As the name suggests, Azurenimbus’ debut title takes Ludum Dare 23’s theme of “Tiny World” and sees players peeking through the viewfinder of a microscope. The aim of the game is pretty simple: move the little black bar you control across the sheer white playing field until it touches the grey circle in the centre. The problem, however, is that it isn’t always clear exactly which little black bar you’re moving.
That’s because each new level sees your petri dish landscape filling up with more and more little black bars, all seemingly identical to yours, and all moving in random directions from the word go. Worse than that, they often stop for a few seconds, too, meaning you can’t simply keep your fingers off the controls and solve each stage by simple deduction.

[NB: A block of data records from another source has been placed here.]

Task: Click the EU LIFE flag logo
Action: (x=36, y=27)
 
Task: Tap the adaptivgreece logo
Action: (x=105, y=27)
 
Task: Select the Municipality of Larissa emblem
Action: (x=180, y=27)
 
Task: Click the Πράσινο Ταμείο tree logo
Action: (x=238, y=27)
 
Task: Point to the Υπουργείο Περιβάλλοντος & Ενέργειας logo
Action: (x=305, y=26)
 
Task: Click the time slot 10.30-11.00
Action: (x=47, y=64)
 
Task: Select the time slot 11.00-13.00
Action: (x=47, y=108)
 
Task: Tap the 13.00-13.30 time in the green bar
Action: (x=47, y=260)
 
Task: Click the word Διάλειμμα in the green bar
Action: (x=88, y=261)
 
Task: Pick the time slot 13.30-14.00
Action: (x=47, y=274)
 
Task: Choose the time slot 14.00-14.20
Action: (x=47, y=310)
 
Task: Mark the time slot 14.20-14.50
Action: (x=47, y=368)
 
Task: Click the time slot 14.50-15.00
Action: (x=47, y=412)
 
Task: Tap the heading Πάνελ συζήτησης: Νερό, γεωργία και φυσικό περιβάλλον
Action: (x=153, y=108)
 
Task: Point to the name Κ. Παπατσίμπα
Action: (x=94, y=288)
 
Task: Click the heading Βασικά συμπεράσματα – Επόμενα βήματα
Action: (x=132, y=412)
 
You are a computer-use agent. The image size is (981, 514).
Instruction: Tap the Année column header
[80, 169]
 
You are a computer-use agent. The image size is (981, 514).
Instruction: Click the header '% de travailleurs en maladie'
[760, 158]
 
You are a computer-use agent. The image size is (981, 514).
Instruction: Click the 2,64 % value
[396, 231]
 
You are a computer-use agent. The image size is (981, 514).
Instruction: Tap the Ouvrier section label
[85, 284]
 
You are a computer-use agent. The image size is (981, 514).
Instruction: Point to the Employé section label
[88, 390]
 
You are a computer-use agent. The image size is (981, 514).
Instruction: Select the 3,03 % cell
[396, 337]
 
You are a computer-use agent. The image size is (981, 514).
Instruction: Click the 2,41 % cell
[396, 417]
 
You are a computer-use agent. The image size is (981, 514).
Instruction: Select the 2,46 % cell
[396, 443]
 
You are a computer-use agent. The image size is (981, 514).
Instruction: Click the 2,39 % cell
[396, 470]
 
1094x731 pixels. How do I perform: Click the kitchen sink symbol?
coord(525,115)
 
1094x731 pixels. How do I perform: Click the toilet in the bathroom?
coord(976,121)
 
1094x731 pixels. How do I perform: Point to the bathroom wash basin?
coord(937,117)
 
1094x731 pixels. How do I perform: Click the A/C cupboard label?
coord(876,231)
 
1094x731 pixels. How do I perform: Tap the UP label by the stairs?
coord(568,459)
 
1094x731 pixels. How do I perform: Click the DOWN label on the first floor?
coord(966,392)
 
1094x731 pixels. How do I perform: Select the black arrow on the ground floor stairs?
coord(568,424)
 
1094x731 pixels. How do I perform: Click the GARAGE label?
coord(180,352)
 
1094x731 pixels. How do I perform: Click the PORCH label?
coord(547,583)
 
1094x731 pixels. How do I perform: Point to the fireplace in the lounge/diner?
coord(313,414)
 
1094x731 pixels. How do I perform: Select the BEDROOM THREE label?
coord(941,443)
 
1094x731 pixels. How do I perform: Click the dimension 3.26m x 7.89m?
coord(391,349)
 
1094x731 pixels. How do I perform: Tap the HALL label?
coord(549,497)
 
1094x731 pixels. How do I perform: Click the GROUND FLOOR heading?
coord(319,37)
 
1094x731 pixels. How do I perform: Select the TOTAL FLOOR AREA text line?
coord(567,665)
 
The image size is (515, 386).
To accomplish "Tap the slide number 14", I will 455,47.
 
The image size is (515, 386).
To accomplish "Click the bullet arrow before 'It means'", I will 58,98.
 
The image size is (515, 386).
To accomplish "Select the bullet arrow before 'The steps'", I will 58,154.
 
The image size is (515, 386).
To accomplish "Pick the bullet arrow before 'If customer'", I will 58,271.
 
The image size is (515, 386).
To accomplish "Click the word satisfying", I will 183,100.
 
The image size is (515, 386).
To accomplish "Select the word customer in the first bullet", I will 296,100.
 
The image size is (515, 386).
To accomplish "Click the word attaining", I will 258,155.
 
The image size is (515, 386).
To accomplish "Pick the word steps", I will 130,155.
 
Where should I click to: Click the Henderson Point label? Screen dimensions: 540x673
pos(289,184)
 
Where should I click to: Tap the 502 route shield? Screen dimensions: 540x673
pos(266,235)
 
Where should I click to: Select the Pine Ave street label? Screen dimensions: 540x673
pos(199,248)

Microscopia is hard, in other words, particularly in the later levels, when the game is really brimming with twitchy life. The fact that most of the challenge comes from your harried efforts to pick your own avatar out from a crowd, meanwhile, ensures that Azurenimbus’ game really capitalises on the weird sense of disconnection that can sometimes come from staring down at a game world while also controlling something within it. Microscopia makes you think a little about your two roles within a third-person game: player and observer. Not bad for a first attempt at game design.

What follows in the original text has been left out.